27. Februar 2020 • Text von

Bunt und laut oder clean und reduziert? Zeitgenössische Pop Art bei Oberfett und ein ungewöhnlicher Blick auf das klassische Genre des Stilllebens in der Affenfaust treffen auf Schwarz-Weiß-Grau-Optik bei Bunker Hill und minimalistische Skulptur in der Herbert-Gerisch-Stiftung. Der Hamburger Kunst-März startet mit einem Potpourri der Gegensätze.

Christian-Junghanns, "Holstein", © Christian Junghanns

Christian-Junghanns, „Holstein“, © Christian Junghanns

Wie kann zeitgenössische Pop Art funktionieren? Diese Frage beantwortet Christian Junghanns ab Freitag, dem 28. Februar, im Oberfett, den neuen Kunsträumen an der Großen Elbstraße. In farbenfroh reduzierter Optik jenseits von Comic-Klischees widmet sich der in Hannover geborene Künstler einer Vielzahl von Motiven von der Landschaft über Porträts bis zum Kassenbon.

WANN: Vernissage ist am Freitag, den 28. Februar ab 19 Uhr. Danach könnt ihr die Ausstellung bis zum 21. März besuchen.
WO: Oberfett | Elbe, Große Elbstraße 86, 22767 Hamburg.

Johanna Spieker, Still aus Video "Wind of Change", ©Johanna Spieker

Johanna Spieker, Still aus Video „Wind of Change“, ©Johanna Spieker

Monochrom heißt nicht monoton: Ab Samstag, den 29. Februar, widmet sich die neue Ausstellung in der Bunker Hill Galerie ganz den Nicht-Farben “Schwarz Weiß Grau”. 15 Künstler*innen aus Norddeutschland und Berlin setzten sich in verschiedenen Medien von der Zeichnung über den Film bis zur Live-Performance mit dem Stilmittel der Grisaille auseinander.

WANN: Die Vernissage startet am Samstag, den 29. Februar, pünktlich um 18 Uhr. Die Ausstellung ist dann bis zum 12. März zu besichtigen.
WO: Bunker Hill Galerie, Galerie, 5. Stock im Bunker, Hamburg, Feldstr. 66, 20359 Hamburg.
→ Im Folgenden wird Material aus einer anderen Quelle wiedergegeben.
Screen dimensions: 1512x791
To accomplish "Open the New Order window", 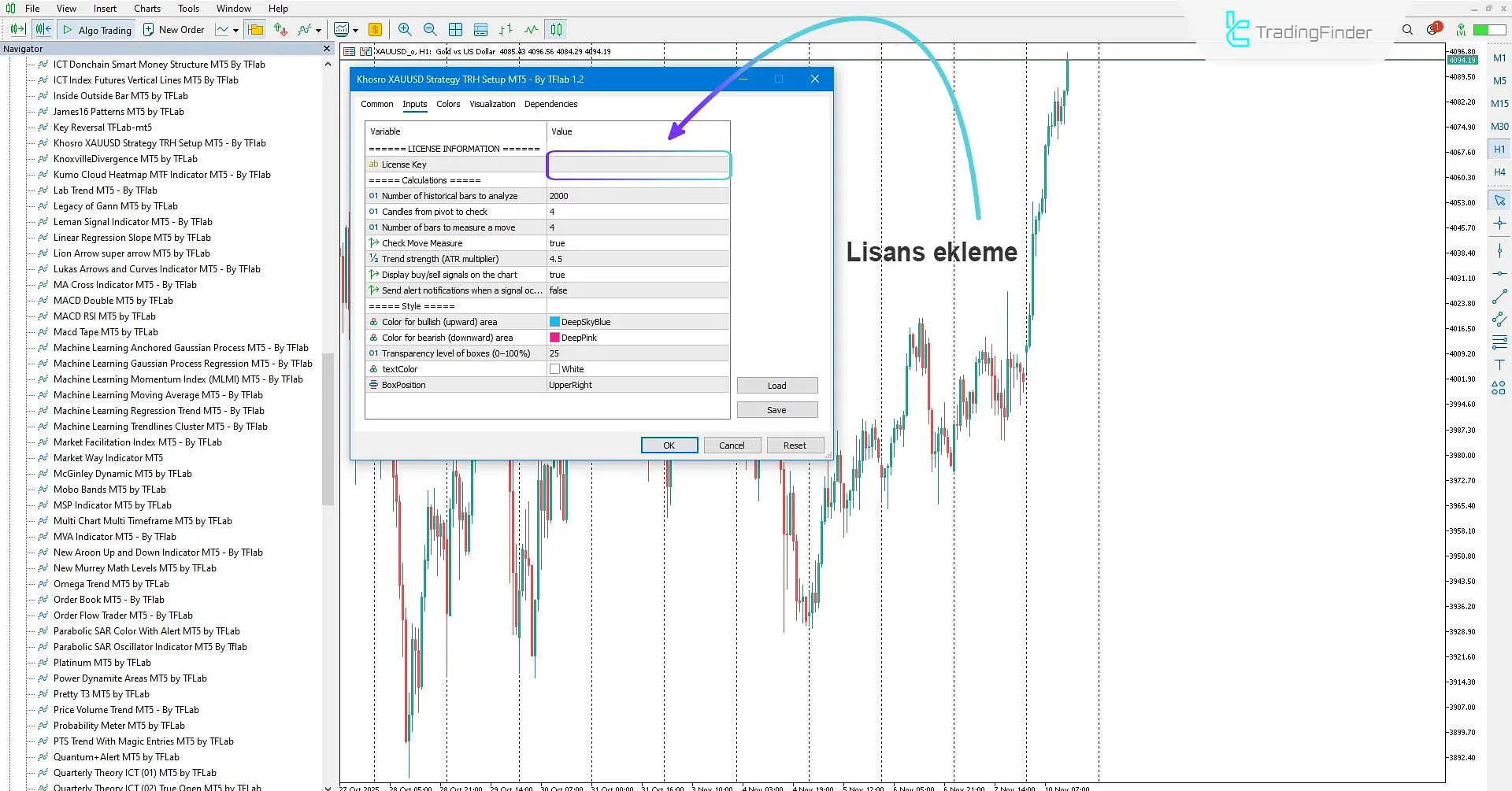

Diego Palacios "Stilleben von immer ps", 51,5 x 66 cm, Öl auf Leinwand, 2019

Diego Palacios „Stilleben von immer ps“, 51,5 x 66 cm, Öl auf Leinwand, 2019

Innehalten, Still sein, in Ruhe kontemplieren… – das unaufdringliche Genre des Stilllebens hat es im 21. Jahrhundert nicht leicht. Die Affenfaust Galerie präsentiert ab Samstag, den 7. März, unter dem Titel “Stilles Leben” eine neue Lesart. Hier dürfen auch Landschaften und Stadtbilder als “Unbewegtes” gelten. Dazu haben die Kuratoren, Galerist Marcus Schild und Künstler Elmar Lause, eine Reihe ungewöhnlicher und hintersinniger Motive zusammengestellt, die zeigen, dass Stilleben nicht Stillstand bedeutet.

WANN: Eröffnung feiert die Gruppenausstellung am Samstag, den 7. März, ab 19 Uhr. Danach läuft “Stilles Leben” bis zum 29. März.
WO: Affenfaust Galerie, Paul-Roosen-Straße 43, 22767 Hamburg.
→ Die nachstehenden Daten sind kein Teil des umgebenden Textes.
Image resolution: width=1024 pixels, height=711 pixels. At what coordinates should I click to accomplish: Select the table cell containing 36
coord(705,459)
Katsuhito Nishikawa: Leiche / Corps, 1992 © Katsuhito Nishikawa

Katsuhito Nishikawa: Leiche / Corps, 1992 © Katsuhito Nishikawa

Und für den Sonntagsausflug am 8. März legen wir euch einen Trip nach Schleswig-Holstein ans Herz, genauer gesagt zur Herbert-Gerisch-Stiftung in Neumünster. Nach der Winterpause startet die neue Saison dort mit Werken von Katsuhito Nishikawa. Unter dem Titel “Zum Licht” zeigt die Stiftung in den Räumen der Villa Wachholz die reduzierten abstrakten Holz-, Gips- und Bronzeskulpturen sowie Gefäß-Skulpturen des seit 1974 in Deutschland lebenden japanischen Künstlers.
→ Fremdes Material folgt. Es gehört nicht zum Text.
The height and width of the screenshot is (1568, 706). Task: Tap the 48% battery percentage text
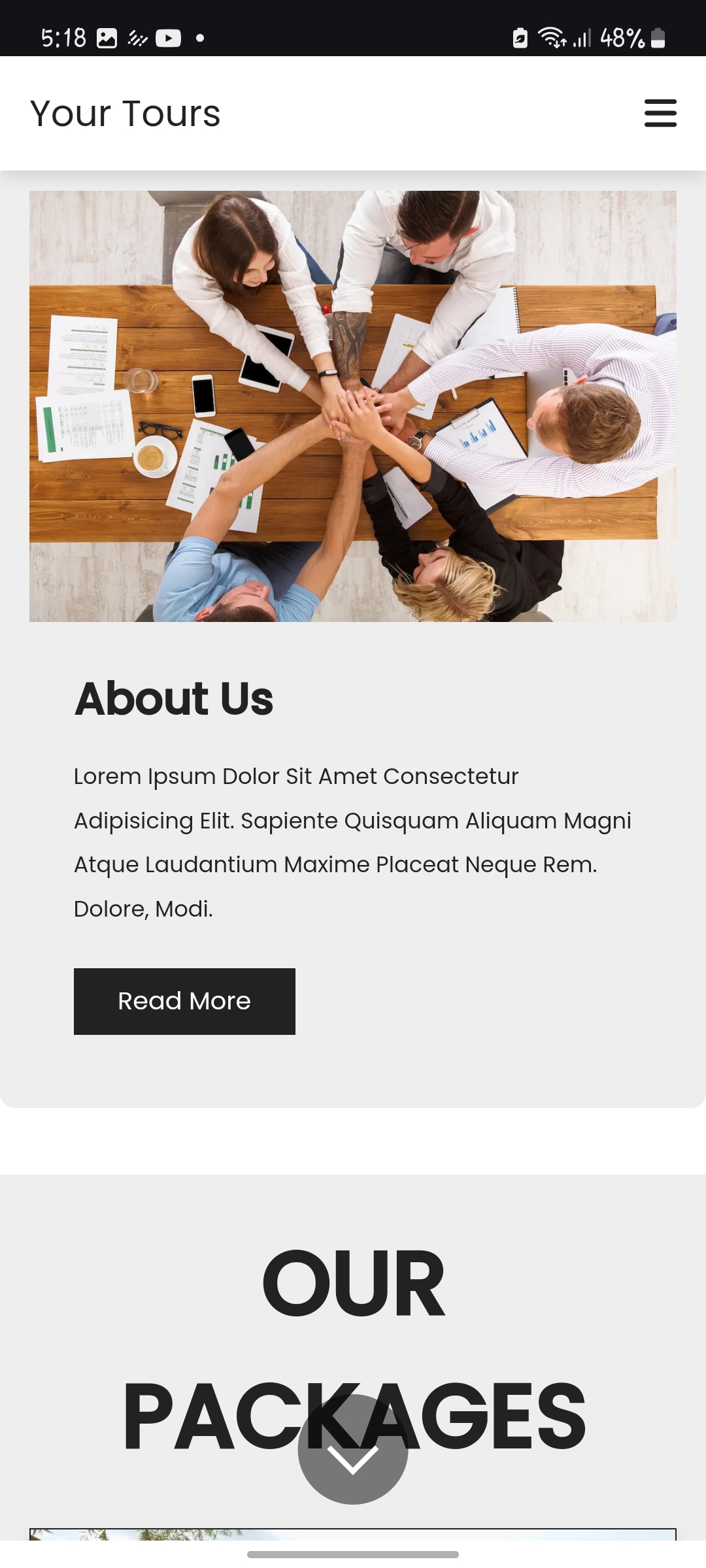622,38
WANN: Die Ausstellung eröffnet am Sonntag, den 8.März, dabei läuft die Vernissage parallel zum Tag der offenen Tür von 12 bis 18 Uhr. Danach läuft “Zum Licht” noch bis zum 3. Mai 2020.
WO: Herbert Gerisch-Stiftung, Brachenfelder Str. 69, 24536 Neumünster.